Papa Emeritus wants some, too.
Eventually it devolves into a hallucinatory “fantasy” piece where Rosemary imagines the entire cast coming together literally and figuratively for a mortuary-set orgy where our Cavett clone comes in full face Ghost makeup and we get to see a nice closeup of Thorpe’s rather nasty C-section scar. Bizarre.
Paying strong attention to setting and aesthetics, Hayes moves from set to set, indoors and outdoors with the same visual flair and panache. There’s even a nice reverse tracking zoom when Rosemary visits the funeral parlor near the end, and some quirky handheld work which, while thankfully used sparingly, certainly takes risks. Taken all together, it shows Hayes to be a cut above the standard, both directorially and cinematographically speaking.

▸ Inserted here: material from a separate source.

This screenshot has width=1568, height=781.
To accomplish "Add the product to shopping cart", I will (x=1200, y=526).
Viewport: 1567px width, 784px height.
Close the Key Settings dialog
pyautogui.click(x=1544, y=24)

In all, Hayes delivers one of the hotter films we’ve seen from the fine folks at Vinegar Syndrome to date, with plenty of kink, noticeable but restrained humor and pretty girls (particularly Bovee and Bruce). What more can you ask for?
Next up, another “Howard Perkins” effort from two years later, Hot Lunch (which also comes with alternate scenes from the “soft” version – a bizarre affectation you’d occasionally encounter with some of the more plot driven porn of the period).

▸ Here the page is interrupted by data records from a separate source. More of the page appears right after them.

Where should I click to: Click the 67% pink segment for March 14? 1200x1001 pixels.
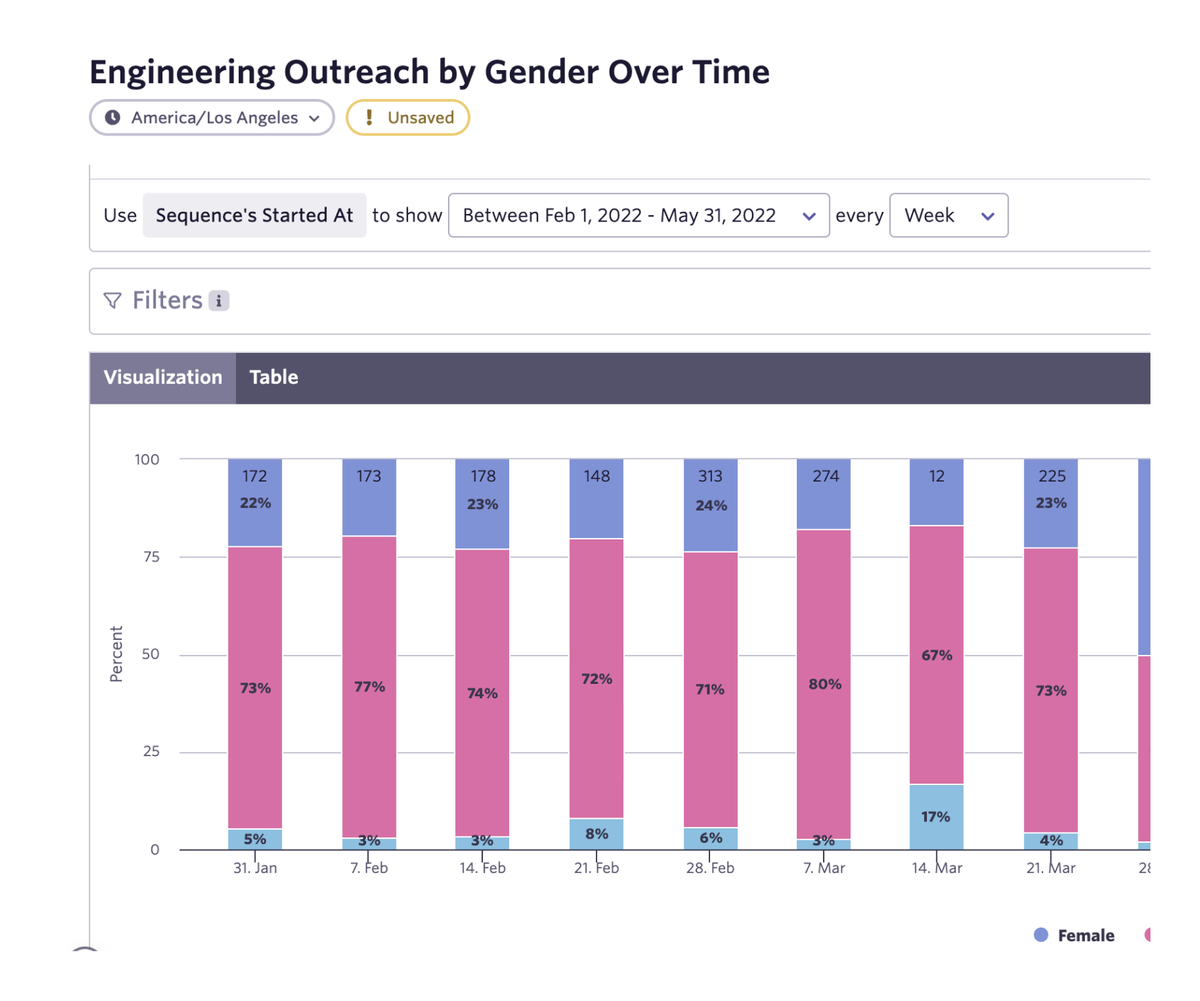point(935,655)
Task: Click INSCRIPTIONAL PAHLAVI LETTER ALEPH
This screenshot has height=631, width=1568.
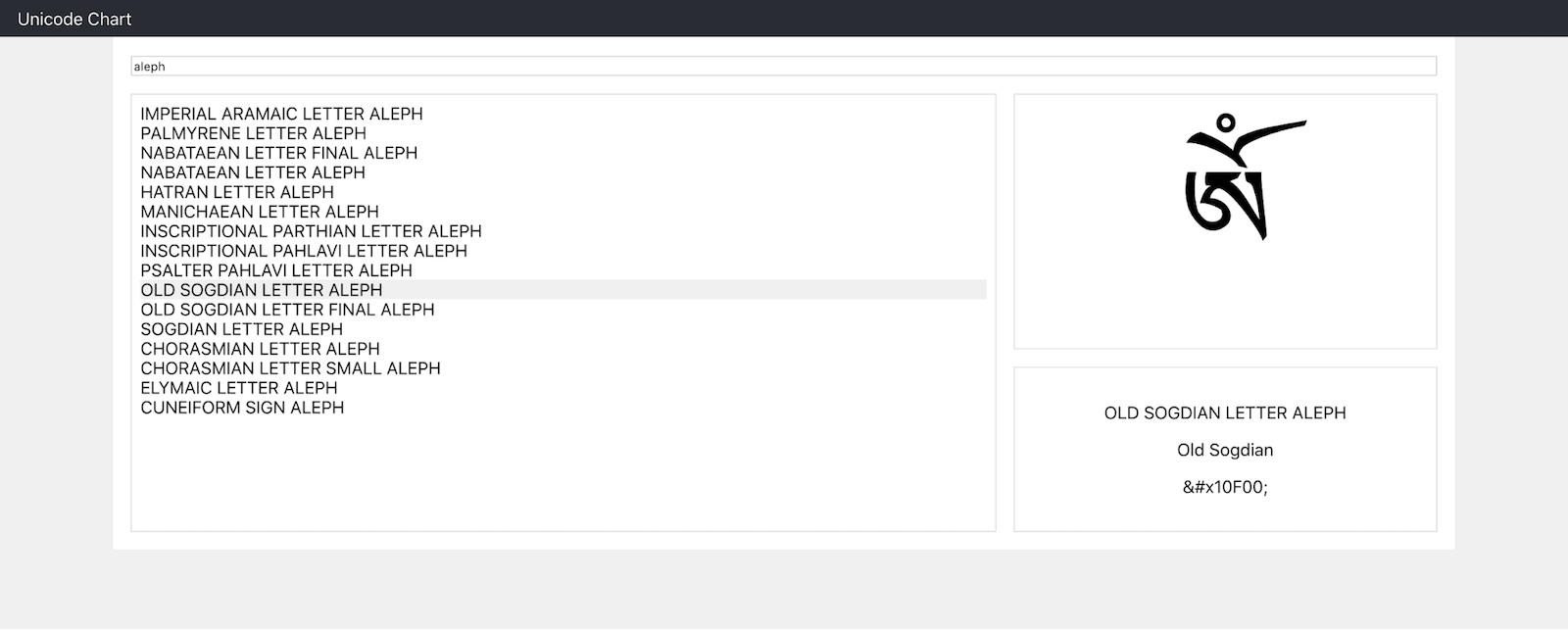Action: click(303, 251)
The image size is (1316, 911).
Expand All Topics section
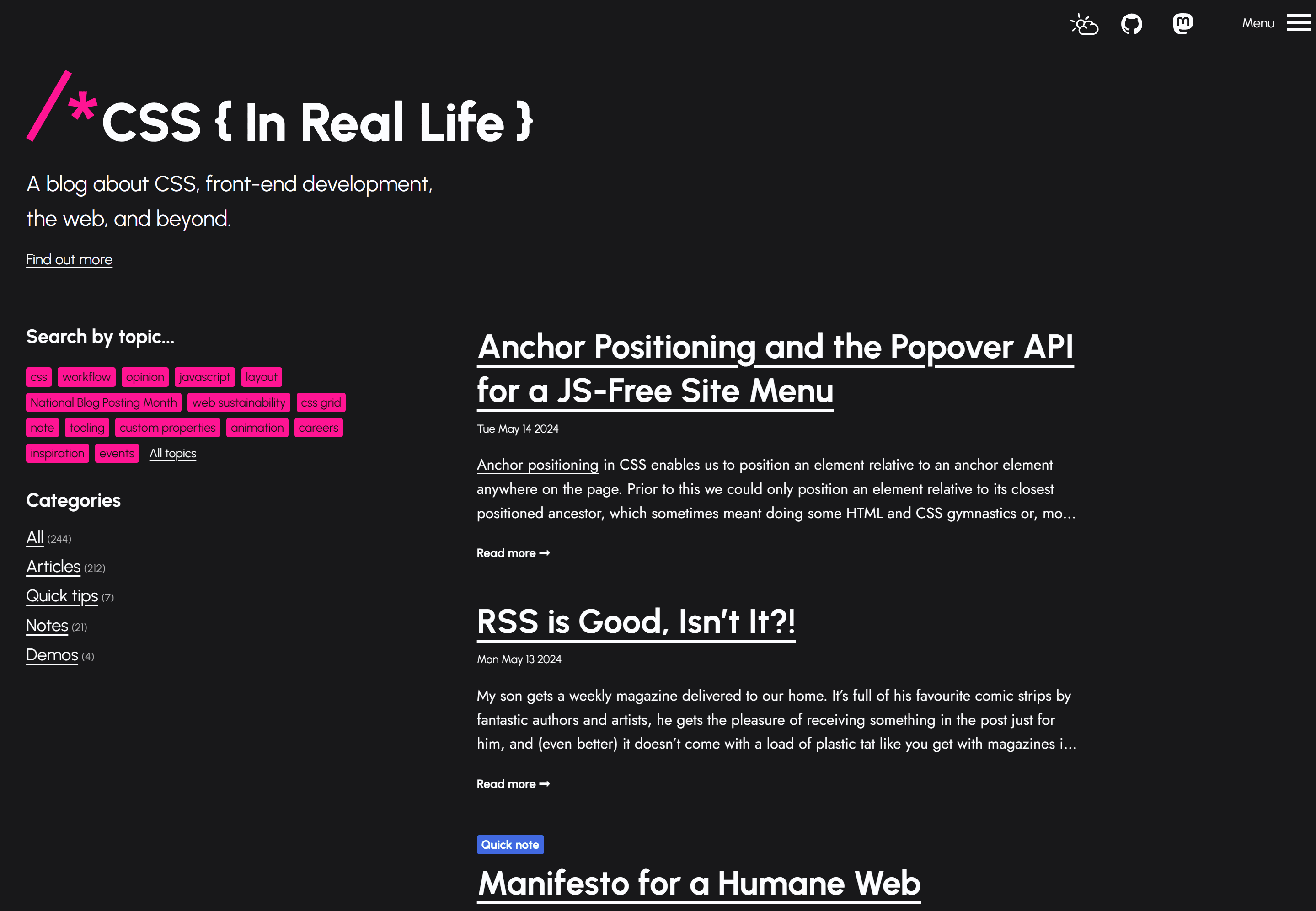[172, 454]
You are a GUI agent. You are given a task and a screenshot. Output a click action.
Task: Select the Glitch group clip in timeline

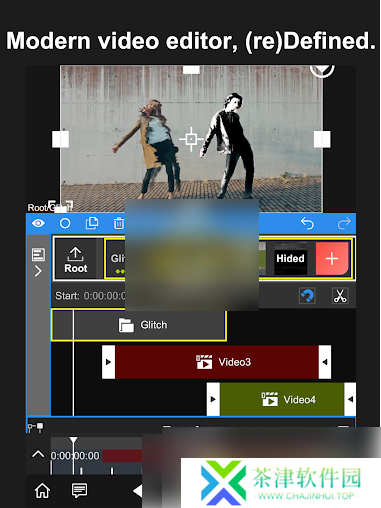139,325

Unfortunately, this one has almost nothing in common with the odd but rather enjoyable Baby Rosemary.
Basically the story (such as it is) follows a young, balding schlub (Jon Martin) through one low-paying job after another. There’s also some business about our lead female (Brigit Olsen) cutting a deal with a rich lady who digs orgies. It really doesn’t matter.
With more middling to downright unattractive, foul mouthed women than even the storied Sadie, there’s not much to recommend here, unless you’ve always wanted to see hardscrabble women diddling each other with cooking implements (wooden spoons, rolling pins, cake basters, the more ridiculous the better).
For some reason, Hayes retains the freakish character name of “Unis”, this time essayed by a rather more butch than usual Sharon Kane (who I recall sorta liking in the 80’s…). Desiree Cousteau’s in the cast, but her hair’s more short and frizzed out than Anni-Frid Lyngstad circa Waterloo. And if that coiffure faux pas doesn’t make you shudder, nothing will…
At least lead Brigit Olsen isn’t too bad to look at, though she only gets naked for one scene and has a deep nasally voice that offsets her appeal somewhat.
There’s not a hell of a lot more to say about this one, except to note that Hayes retains (and even improves upon) his aesthetic sense, with a few absolutely gorgeous and well appointed spreads on display and the same nice mix of interior and exterior footage.
Bottom line is, get it to ooh and ahh at Hayes’ surprisingly strong visual aesthetic and occasionally showy camerawork, and for the freaky but rather erotic Baby Rosemary. Just consider that other stinker on the disc a freebie bonus.
Yeah, Hot Lunch seriously sucks, on nearly every level. But taken as a package with its far superior lead piece? This one’s still well worth checking out.